━━ Provided data ━━
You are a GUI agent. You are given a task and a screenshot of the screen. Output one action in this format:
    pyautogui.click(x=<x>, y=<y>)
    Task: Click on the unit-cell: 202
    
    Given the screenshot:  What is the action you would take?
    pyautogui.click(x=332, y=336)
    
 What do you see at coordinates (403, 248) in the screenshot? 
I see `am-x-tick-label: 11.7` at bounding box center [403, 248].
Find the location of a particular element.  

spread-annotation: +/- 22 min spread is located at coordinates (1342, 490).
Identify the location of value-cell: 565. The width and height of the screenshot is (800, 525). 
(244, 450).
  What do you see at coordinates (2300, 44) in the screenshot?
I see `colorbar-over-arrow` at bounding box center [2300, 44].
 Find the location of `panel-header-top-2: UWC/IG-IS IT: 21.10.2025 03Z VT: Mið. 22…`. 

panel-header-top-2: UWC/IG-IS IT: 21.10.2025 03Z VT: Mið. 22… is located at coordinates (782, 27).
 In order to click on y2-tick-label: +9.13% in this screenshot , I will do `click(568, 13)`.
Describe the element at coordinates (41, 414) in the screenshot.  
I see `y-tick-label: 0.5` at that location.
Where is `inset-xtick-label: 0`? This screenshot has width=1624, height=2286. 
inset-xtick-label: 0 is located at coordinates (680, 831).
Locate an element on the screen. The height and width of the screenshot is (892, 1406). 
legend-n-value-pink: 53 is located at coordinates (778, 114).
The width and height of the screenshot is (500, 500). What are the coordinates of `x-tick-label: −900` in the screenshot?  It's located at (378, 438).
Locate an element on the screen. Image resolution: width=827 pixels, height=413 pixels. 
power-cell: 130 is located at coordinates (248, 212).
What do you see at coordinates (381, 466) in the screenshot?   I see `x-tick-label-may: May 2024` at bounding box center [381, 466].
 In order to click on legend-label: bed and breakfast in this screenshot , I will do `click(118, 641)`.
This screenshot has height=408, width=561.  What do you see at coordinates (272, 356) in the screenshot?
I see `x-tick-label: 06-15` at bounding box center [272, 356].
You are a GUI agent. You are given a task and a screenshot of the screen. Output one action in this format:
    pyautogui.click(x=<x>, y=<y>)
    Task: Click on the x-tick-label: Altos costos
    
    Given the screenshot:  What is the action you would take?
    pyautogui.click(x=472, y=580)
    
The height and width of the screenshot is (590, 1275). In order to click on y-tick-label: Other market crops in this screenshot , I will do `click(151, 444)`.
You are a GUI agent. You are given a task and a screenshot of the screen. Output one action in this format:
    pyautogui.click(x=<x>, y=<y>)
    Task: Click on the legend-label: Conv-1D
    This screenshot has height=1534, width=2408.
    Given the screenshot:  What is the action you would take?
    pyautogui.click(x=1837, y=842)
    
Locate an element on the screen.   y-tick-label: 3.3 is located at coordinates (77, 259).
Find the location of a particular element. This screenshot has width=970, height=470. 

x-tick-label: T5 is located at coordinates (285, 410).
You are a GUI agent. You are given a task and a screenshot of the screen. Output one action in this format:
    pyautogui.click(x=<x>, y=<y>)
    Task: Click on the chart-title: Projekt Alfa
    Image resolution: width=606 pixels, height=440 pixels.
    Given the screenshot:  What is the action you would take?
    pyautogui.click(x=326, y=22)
━━━
Try it
Reproduce verbatim the part of the listing that opens with its first line and closes with the line containing "In order to click on y2-tick-label: +9.13%", including both of those lines.

Result of the exercise
You are a GUI agent. You are given a task and a screenshot of the screen. Output one action in this format:
    pyautogui.click(x=<x>, y=<y>)
    Task: Click on the unit-cell: 202
    
    Given the screenshot:  What is the action you would take?
    pyautogui.click(x=332, y=336)
    
 What do you see at coordinates (403, 248) in the screenshot? 
I see `am-x-tick-label: 11.7` at bounding box center [403, 248].
Find the location of a particular element.  

spread-annotation: +/- 22 min spread is located at coordinates (1342, 490).
Identify the location of value-cell: 565. The width and height of the screenshot is (800, 525). 
(244, 450).
  What do you see at coordinates (2300, 44) in the screenshot?
I see `colorbar-over-arrow` at bounding box center [2300, 44].
 Find the location of `panel-header-top-2: UWC/IG-IS IT: 21.10.2025 03Z VT: Mið. 22…`. 

panel-header-top-2: UWC/IG-IS IT: 21.10.2025 03Z VT: Mið. 22… is located at coordinates (782, 27).
 In order to click on y2-tick-label: +9.13% in this screenshot , I will do `click(568, 13)`.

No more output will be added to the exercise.